Daha sonra, Vahia’nın neden birinin gökyüzünde iki parlak nesne çizeceğini anlaması gerekiyordu. İki güneş olamazdı, çünkü bizde sadece bir tane vardı. Güneş ve ay olamazdı, çünkü dolunay asla güneşle birlikte bu şekilde görünmez. Vahia’ya göre, kalan tek açıklama bir süpernovaydı: eğer biri güneş sistemimizin yakınında patladıysa (yüzlerce ya da az sayıda binlerce ışık yılı uzaklıktadır), güneş ya da ay kadar parlak olabilir.
Elbette bu açıklama, ancak MÖ 4 bin 100 ile MÖ 2 bin 100 yılları arasında Dünya’da görülebilecek kadar parlak bir süpernova olmuşsa mantıklı olabilir. İyi haber, Vahia’nın son binlerce yılın süpernovalarından birçoğunu doğru bir şekilde tespit edebilmek için bir yolu vardı.

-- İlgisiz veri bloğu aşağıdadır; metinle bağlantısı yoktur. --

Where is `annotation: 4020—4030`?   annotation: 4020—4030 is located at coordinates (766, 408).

Bir süpernova durumunda, çok fazla miktarda enerji serbest kalır. Çıplak gözle gördüğümüz enerji, yani görünür ışık, patlamanın ürettiği enerjinin yalnızca küçük bir bölümüdür. Süpernova yüzlerce ve binlerce yıldır yüksek yoğunluklu X-ışınları yaymaya devam ediyor. Gökbilimciler, bu süpernova kalıntılarını izleyebiliyor ve yıldız patlamalarının ne zaman ve ne kadar büyük olabileceğini hesaplayabiliyorlardı.

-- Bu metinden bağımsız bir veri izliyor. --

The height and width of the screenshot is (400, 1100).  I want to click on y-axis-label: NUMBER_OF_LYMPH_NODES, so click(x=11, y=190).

Tüm sınırlamalar belirlendiğinde, veritabanı Vahia’ya sadece bir seçenek verdi: süpernova HB9. Bu süpernova için her şey uygun görünüyordu. Patlaması MÖ 3600 civarında Dünya’da görülebilirdi. Patlaması anında, Dünya’ya mükemmel bir yuvarlak olmasa da parlayan bir top gibi göründü ve dolunaydan sadece biraz daha az parlaktı (çünkü sadece yaklaşık 2.600 ışıkyılı uzaktaydı).
Sadece bir sorun var, Indira Gandhi Sanat Ulusal Merkezi ile birlikte çalışan Vahia, bölgedeki birçok sanat eserini inceledi, ancak başka gökyüzü grafikleri bulamadı. Burada analiz edilen kaya sanatı, o zamanlar gökyüzünün benzeyeceği şeylere oldukça iyi uyuyor olsa da, aynı zamanda büyük bir tesadüf olabilir. Kanıtlamak için, Vahia’nın ikinci bir örneğini bulması gerekir. Bölgedeki insanlar bir kez yıldız şeması çizdiyse, diğer göksel olay türlerini de (kuyruklu yıldızlar veya meteor yağmurları gibi) belirtmiş olmalılar.

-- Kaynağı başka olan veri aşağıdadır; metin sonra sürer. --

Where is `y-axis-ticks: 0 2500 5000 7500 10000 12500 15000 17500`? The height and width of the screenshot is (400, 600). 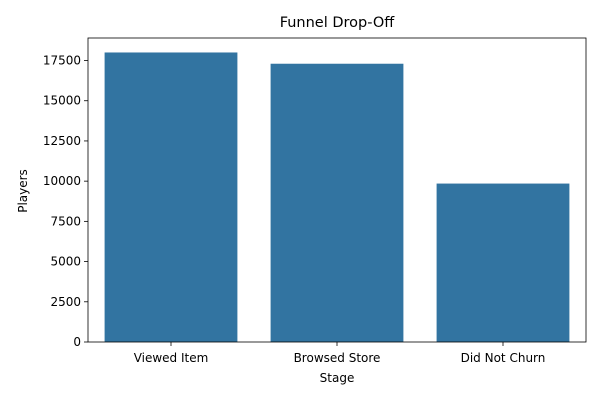 y-axis-ticks: 0 2500 5000 7500 10000 12500 15000 17500 is located at coordinates (66, 202).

Bu nedenle, Vahia’nın kaya resmi, kendi başına en eski insan yapımı yıldız şeması ve süpernova kaydı olduğunun kanıtlanması için yeterli değil. Yine de, Vahia, bölgede daha fazla kaya sanatının ortaya çıkmasıyla birlikte, iddiayı güçlendirmek için gereken ek kanıtları elde edeceklerinden emin.